### EXERCISE AIM
Type out the data again, word for word and in full.

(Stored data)
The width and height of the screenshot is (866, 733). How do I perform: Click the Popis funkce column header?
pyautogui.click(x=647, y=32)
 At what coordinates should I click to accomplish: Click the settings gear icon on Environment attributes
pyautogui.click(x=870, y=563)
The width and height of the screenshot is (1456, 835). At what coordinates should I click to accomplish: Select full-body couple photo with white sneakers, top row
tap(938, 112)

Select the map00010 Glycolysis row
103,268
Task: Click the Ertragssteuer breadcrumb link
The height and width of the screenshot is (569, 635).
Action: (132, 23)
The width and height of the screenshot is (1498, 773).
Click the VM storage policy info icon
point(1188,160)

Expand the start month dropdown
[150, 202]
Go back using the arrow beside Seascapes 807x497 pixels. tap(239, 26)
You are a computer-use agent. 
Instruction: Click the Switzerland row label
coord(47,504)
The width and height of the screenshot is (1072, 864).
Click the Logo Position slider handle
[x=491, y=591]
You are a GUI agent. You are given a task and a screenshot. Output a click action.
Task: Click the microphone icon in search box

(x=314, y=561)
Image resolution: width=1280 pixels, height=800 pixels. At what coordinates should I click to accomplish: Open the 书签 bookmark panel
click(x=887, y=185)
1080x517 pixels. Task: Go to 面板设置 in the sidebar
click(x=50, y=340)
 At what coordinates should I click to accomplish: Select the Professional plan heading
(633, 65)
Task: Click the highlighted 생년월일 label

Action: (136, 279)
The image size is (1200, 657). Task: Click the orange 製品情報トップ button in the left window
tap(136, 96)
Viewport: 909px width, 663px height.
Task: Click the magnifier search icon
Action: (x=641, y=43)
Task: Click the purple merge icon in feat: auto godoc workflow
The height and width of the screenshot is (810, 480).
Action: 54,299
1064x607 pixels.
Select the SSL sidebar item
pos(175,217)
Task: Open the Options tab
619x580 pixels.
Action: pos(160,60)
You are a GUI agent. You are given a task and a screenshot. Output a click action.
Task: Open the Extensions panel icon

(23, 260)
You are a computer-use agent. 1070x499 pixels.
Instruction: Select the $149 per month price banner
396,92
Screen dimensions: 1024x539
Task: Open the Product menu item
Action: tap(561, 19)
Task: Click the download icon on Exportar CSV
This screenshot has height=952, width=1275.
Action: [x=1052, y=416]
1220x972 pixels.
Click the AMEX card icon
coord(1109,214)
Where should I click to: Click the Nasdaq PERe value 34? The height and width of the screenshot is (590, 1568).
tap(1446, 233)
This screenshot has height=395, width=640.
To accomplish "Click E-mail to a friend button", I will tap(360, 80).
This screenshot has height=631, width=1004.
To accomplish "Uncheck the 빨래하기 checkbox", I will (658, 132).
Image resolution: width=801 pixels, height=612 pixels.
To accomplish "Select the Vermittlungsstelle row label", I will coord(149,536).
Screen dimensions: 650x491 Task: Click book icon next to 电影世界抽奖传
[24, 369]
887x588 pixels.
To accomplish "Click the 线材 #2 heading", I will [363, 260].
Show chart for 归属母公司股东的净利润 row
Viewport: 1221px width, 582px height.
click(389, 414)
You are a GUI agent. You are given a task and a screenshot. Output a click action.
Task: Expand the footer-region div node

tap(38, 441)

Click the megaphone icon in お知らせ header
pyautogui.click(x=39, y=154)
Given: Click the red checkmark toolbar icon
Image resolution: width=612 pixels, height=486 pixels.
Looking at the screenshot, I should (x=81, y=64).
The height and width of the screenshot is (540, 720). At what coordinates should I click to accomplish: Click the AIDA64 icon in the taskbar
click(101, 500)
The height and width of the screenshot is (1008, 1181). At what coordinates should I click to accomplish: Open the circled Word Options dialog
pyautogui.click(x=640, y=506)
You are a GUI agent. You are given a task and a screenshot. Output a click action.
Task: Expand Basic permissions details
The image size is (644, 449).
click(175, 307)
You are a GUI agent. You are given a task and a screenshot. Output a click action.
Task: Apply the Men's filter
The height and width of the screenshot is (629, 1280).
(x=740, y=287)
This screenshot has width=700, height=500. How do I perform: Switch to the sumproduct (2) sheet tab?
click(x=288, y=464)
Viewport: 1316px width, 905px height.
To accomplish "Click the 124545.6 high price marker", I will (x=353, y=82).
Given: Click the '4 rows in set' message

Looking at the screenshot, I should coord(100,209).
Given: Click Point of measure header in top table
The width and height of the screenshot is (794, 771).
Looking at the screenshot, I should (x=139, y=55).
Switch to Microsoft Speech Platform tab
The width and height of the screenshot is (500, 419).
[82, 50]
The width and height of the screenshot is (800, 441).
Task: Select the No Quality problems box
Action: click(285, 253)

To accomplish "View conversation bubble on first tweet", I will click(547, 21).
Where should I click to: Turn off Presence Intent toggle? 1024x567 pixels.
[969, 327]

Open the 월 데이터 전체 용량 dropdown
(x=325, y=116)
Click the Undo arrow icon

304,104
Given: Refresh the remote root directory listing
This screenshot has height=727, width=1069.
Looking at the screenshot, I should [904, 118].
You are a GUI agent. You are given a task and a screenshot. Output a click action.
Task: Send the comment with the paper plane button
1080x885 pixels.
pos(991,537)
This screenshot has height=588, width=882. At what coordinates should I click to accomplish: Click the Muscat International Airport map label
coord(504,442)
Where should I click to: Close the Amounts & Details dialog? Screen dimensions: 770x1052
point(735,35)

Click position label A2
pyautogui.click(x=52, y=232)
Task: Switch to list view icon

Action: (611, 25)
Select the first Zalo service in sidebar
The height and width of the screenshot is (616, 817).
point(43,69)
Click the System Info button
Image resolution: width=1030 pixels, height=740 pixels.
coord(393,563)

### ANSWER SECTION
The width and height of the screenshot is (866, 733). How do I perform: Click the Popis funkce column header?
pyautogui.click(x=647, y=32)
 At what coordinates should I click to accomplish: Click the settings gear icon on Environment attributes
pyautogui.click(x=870, y=563)
The width and height of the screenshot is (1456, 835). At what coordinates should I click to accomplish: Select full-body couple photo with white sneakers, top row
tap(938, 112)

Select the map00010 Glycolysis row
103,268
Task: Click the Ertragssteuer breadcrumb link
The height and width of the screenshot is (569, 635).
Action: (132, 23)
The width and height of the screenshot is (1498, 773).
Click the VM storage policy info icon
point(1188,160)

Expand the start month dropdown
[150, 202]
Go back using the arrow beside Seascapes 807x497 pixels. tap(239, 26)
You are a computer-use agent. 
Instruction: Click the Switzerland row label
coord(47,504)
The width and height of the screenshot is (1072, 864).
Click the Logo Position slider handle
[x=491, y=591]
You are a GUI agent. You are given a task and a screenshot. Output a click action.
Task: Click the microphone icon in search box

(x=314, y=561)
Image resolution: width=1280 pixels, height=800 pixels. At what coordinates should I click to accomplish: Open the 书签 bookmark panel
click(x=887, y=185)
1080x517 pixels. Task: Go to 面板设置 in the sidebar
click(x=50, y=340)
 At what coordinates should I click to accomplish: Select the Professional plan heading
(633, 65)
Task: Click the highlighted 생년월일 label

Action: (136, 279)
The image size is (1200, 657). Task: Click the orange 製品情報トップ button in the left window
tap(136, 96)
Viewport: 909px width, 663px height.
Task: Click the magnifier search icon
Action: (x=641, y=43)
Task: Click the purple merge icon in feat: auto godoc workflow
The height and width of the screenshot is (810, 480).
Action: 54,299
1064x607 pixels.
Select the SSL sidebar item
pos(175,217)
Task: Open the Options tab
619x580 pixels.
Action: pos(160,60)
You are a GUI agent. You are given a task and a screenshot. Output a click action.
Task: Open the Extensions panel icon

(23, 260)
You are a computer-use agent. 1070x499 pixels.
Instruction: Select the $149 per month price banner
396,92
Screen dimensions: 1024x539
Task: Open the Product menu item
Action: tap(561, 19)
Task: Click the download icon on Exportar CSV
This screenshot has height=952, width=1275.
Action: [x=1052, y=416]
1220x972 pixels.
Click the AMEX card icon
coord(1109,214)
Where should I click to: Click the Nasdaq PERe value 34? The height and width of the screenshot is (590, 1568).
tap(1446, 233)
This screenshot has height=395, width=640.
To accomplish "Click E-mail to a friend button", I will tap(360, 80).
This screenshot has height=631, width=1004.
To accomplish "Uncheck the 빨래하기 checkbox", I will (658, 132).
Image resolution: width=801 pixels, height=612 pixels.
To accomplish "Select the Vermittlungsstelle row label", I will coord(149,536).
Screen dimensions: 650x491 Task: Click book icon next to 电影世界抽奖传
[24, 369]
887x588 pixels.
To accomplish "Click the 线材 #2 heading", I will [363, 260].
Show chart for 归属母公司股东的净利润 row
Viewport: 1221px width, 582px height.
click(389, 414)
You are a GUI agent. You are given a task and a screenshot. Output a click action.
Task: Expand the footer-region div node

tap(38, 441)

Click the megaphone icon in お知らせ header
pyautogui.click(x=39, y=154)
Given: Click the red checkmark toolbar icon
Image resolution: width=612 pixels, height=486 pixels.
Looking at the screenshot, I should (x=81, y=64).
The height and width of the screenshot is (540, 720). At what coordinates should I click to accomplish: Click the AIDA64 icon in the taskbar
click(101, 500)
The height and width of the screenshot is (1008, 1181). At what coordinates should I click to accomplish: Open the circled Word Options dialog
pyautogui.click(x=640, y=506)
You are a GUI agent. You are given a task and a screenshot. Output a click action.
Task: Expand Basic permissions details
The image size is (644, 449).
click(175, 307)
You are a GUI agent. You are given a task and a screenshot. Output a click action.
Task: Apply the Men's filter
The height and width of the screenshot is (629, 1280).
(x=740, y=287)
This screenshot has width=700, height=500. How do I perform: Switch to the sumproduct (2) sheet tab?
click(x=288, y=464)
Viewport: 1316px width, 905px height.
To accomplish "Click the 124545.6 high price marker", I will (x=353, y=82).
Given: Click the '4 rows in set' message

Looking at the screenshot, I should coord(100,209).
Given: Click Point of measure header in top table
The width and height of the screenshot is (794, 771).
Looking at the screenshot, I should (x=139, y=55).
Switch to Microsoft Speech Platform tab
The width and height of the screenshot is (500, 419).
[82, 50]
The width and height of the screenshot is (800, 441).
Task: Select the No Quality problems box
Action: click(285, 253)

To accomplish "View conversation bubble on first tweet", I will click(547, 21).
Where should I click to: Turn off Presence Intent toggle? 1024x567 pixels.
[969, 327]

Open the 월 데이터 전체 용량 dropdown
(x=325, y=116)
Click the Undo arrow icon

304,104
Given: Refresh the remote root directory listing
This screenshot has height=727, width=1069.
Looking at the screenshot, I should [904, 118].
You are a GUI agent. You are given a task and a screenshot. Output a click action.
Task: Send the comment with the paper plane button
1080x885 pixels.
pos(991,537)
This screenshot has height=588, width=882. At what coordinates should I click to accomplish: Click the Muscat International Airport map label
coord(504,442)
Where should I click to: Close the Amounts & Details dialog? Screen dimensions: 770x1052
point(735,35)

Click position label A2
pyautogui.click(x=52, y=232)
Task: Switch to list view icon

Action: (611, 25)
Select the first Zalo service in sidebar
The height and width of the screenshot is (616, 817).
point(43,69)
Click the System Info button
Image resolution: width=1030 pixels, height=740 pixels.
coord(393,563)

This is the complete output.